Jones, the city’s second African American mayor after former Virginia governor L. Douglas Wilder, defended the proposal as a tool to combat poverty, a modern-day issue that he in religious terms likened to “an abomination” that needed, no required, the engagement of city government.
To that end, during his first administration, Jones unleashed an anti-poverty program that rivaled in tone all of the blue-ribbon commissions and groundbreaking studies that President Lyndon Johnson ordered during the 1960s. “The first point in dealing with the city’s poverty is to acknowledge that it exists,” Jones told the Washington Post. “Then we have to deal with the ramifications of that truth and find a strategy to change the history that we have in the city of Richmond.”
Given the history of Virginia, and its romantic memory of the Old South, truth depends on who tells the stories. Up until recent times, the story of slavery in Richmond was buried and forgotten.

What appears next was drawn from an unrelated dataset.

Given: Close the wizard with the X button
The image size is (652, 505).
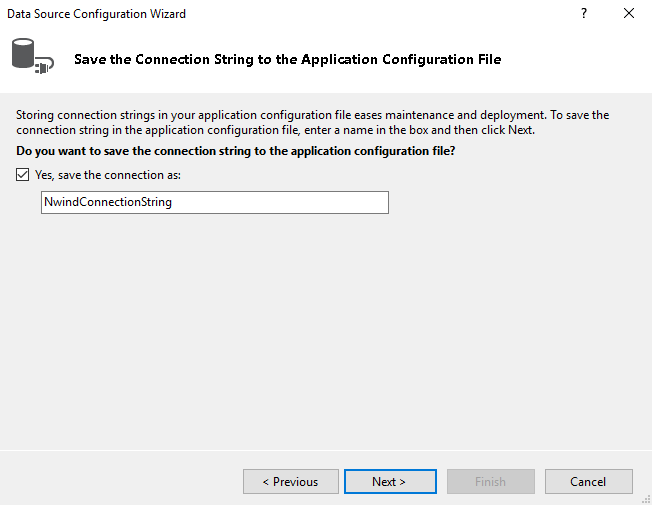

To his credit, Jones at least remembered the burial ground, which dates to at least 1809, and he included the construction of a slave memorial and $30 million museum in his controversial proposal.
Even months after Jones had dropped the stadium from his revitalization plan, he remained steadfast in his desire to build what he calls a “proper memorial.” As Jones told public gatherings convened in the summer of 2015 to hear thoughts and comments on a future slave memorial: “We have an opportunity to bring honor to our ancestors and to bring justice for those who deserved to be recognized.”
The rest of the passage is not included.